In its written decision, the committee said it determined that "the facts support a finding of professional misconduct." The three-member panel will meet in the coming months to discuss a penalty, Gabrielle Barkany, a spokesperson for the college, told CBC Toronto in an email.

Possible penalties include a suspension or revocation of Spence's teaching certificate, Barkany said. He could be also be ordered to take a course.

Even though Spence is retired, he is still under the college's jurisdiction in terms of a penalty, she said, because the misconduct happened while he was a member.

The committee will provide a written statement with its reasoning behind its findings when it decides on a punishment, Barkany said.

Ryan Bird, a spokesperson for the TDSB, said the board had no comment.

Spence did not respond to email and social media requests for comment from CBC Toronto.

A notice of hearing posted online included five allegations of professional misconduct.

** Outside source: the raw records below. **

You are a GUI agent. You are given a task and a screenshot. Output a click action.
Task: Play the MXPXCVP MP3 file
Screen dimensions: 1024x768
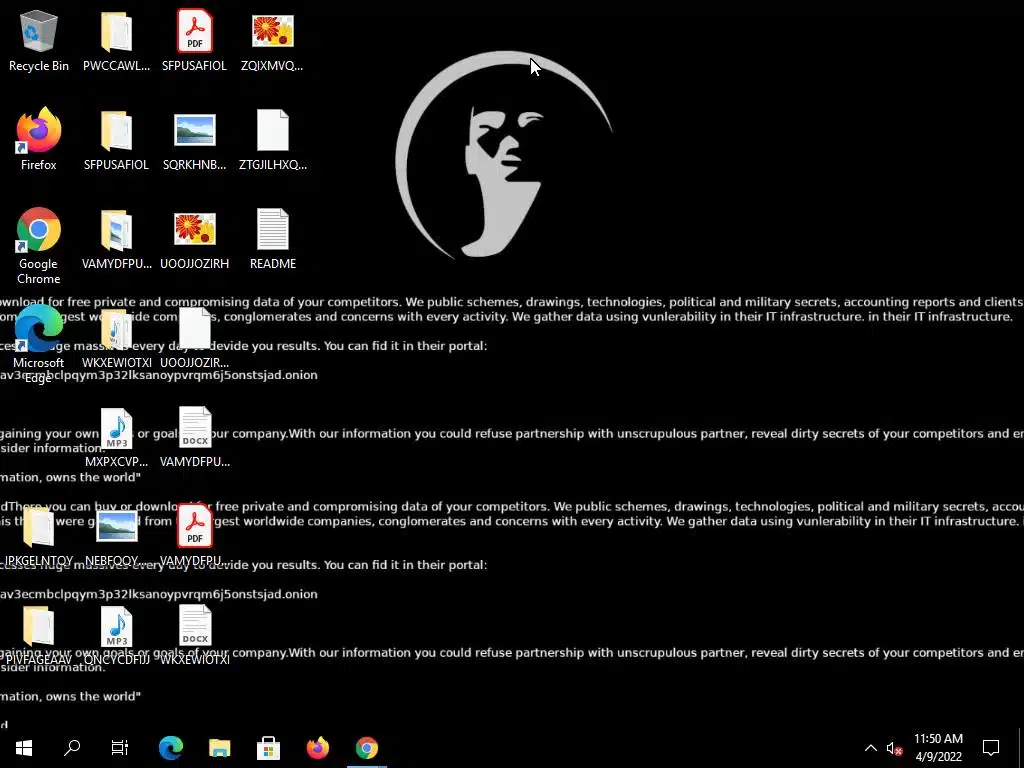coord(117,427)
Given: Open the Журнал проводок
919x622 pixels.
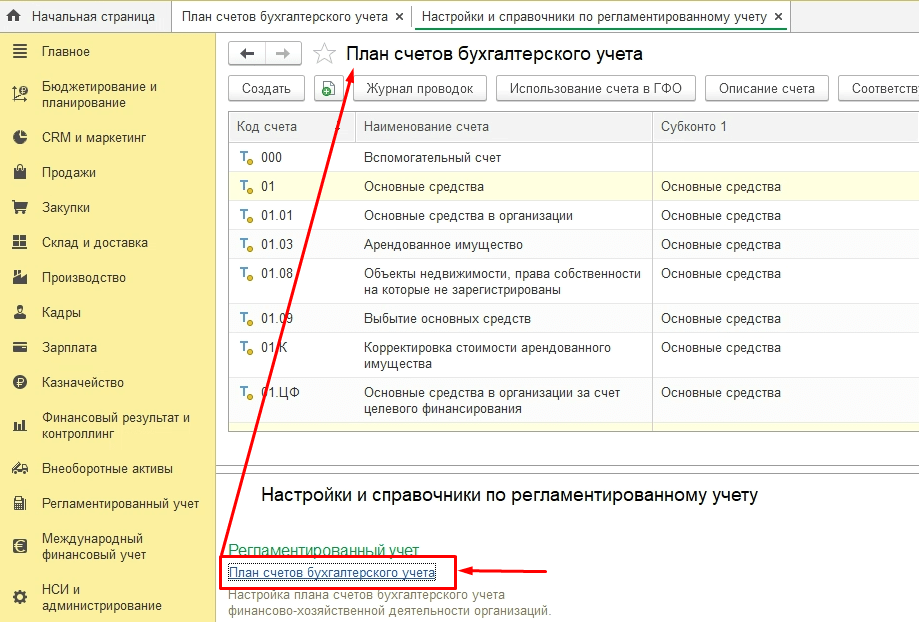Looking at the screenshot, I should pyautogui.click(x=420, y=88).
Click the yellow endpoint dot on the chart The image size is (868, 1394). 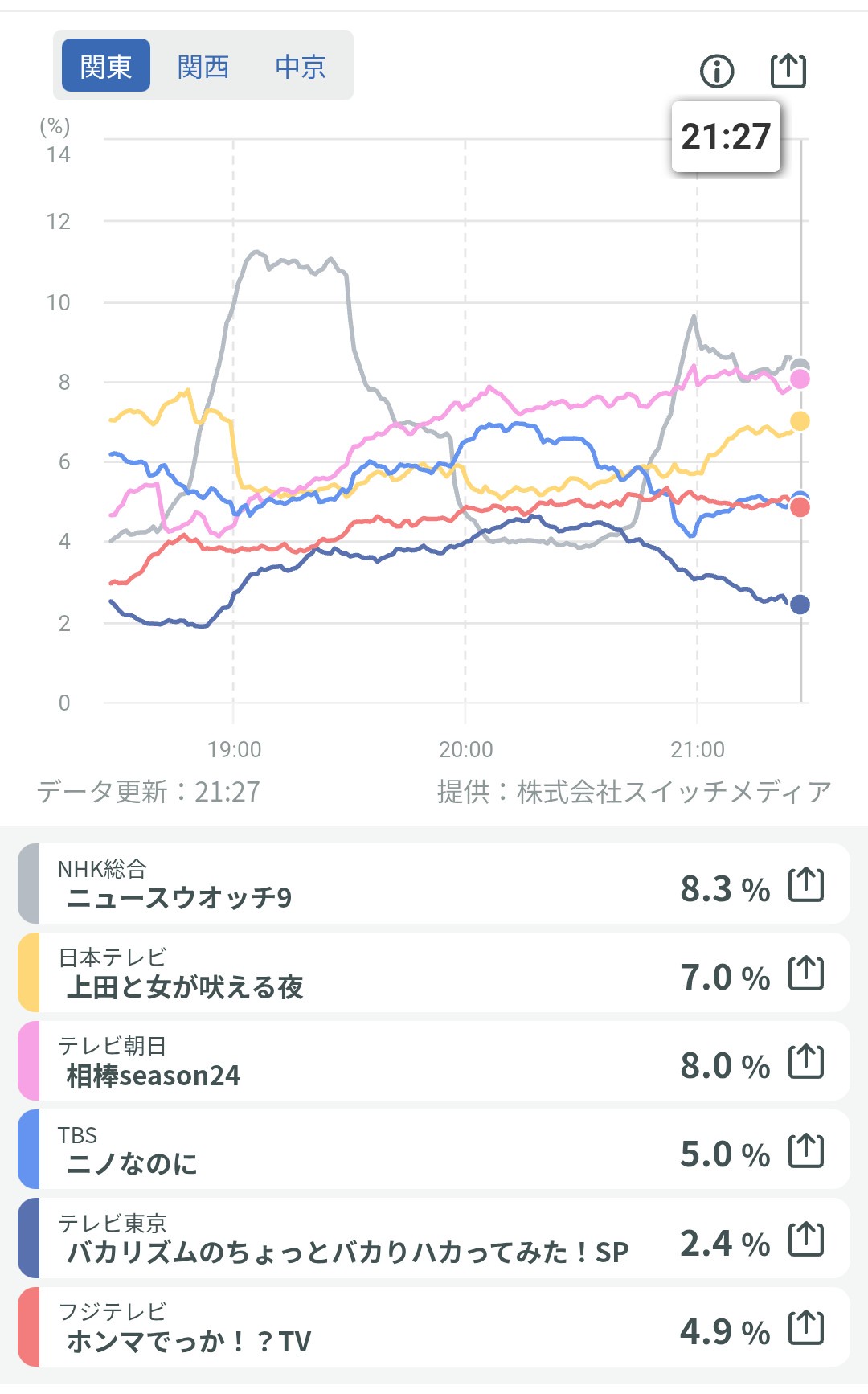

The allegations suggested Spence:

  • Failed to maintain the standards of the profession
  • Signed or issued, in his professional capacity, a document that he knew or ought to have known contained a false, improper or misleading statement
  • Failed to comply with the Education Act
  • Committed acts that, having regard to all the circumstances, would reasonably be regarded by members as disgraceful, dishonourable or unprofessional
  • Engaged in conduct unbecoming a member

The committee decision does not indicate which of the allegations Spence is guilty of.

Spence resigned nearly four years ago

The allegations go back to a plagiarism scandal from nearly four years ago that ultimately led Spence to quit his job at the TDSB.

Spence resigned in January 2013 "with a profoundly heavy heart" after admitting to plagiarizing passages in an opinion piece for the Toronto Star.

CBC News also found that a portion of Spence's 1996 PhD dissertation on the education of black male athletes appeared to contain passages lifted from another source, a chapter by Othello Harris in a 1991 book entitled Sport, Racism and Ethnicity.

Calls for his ouster intensified after other articles by Spence surfaced with passages that may have been plagiarized.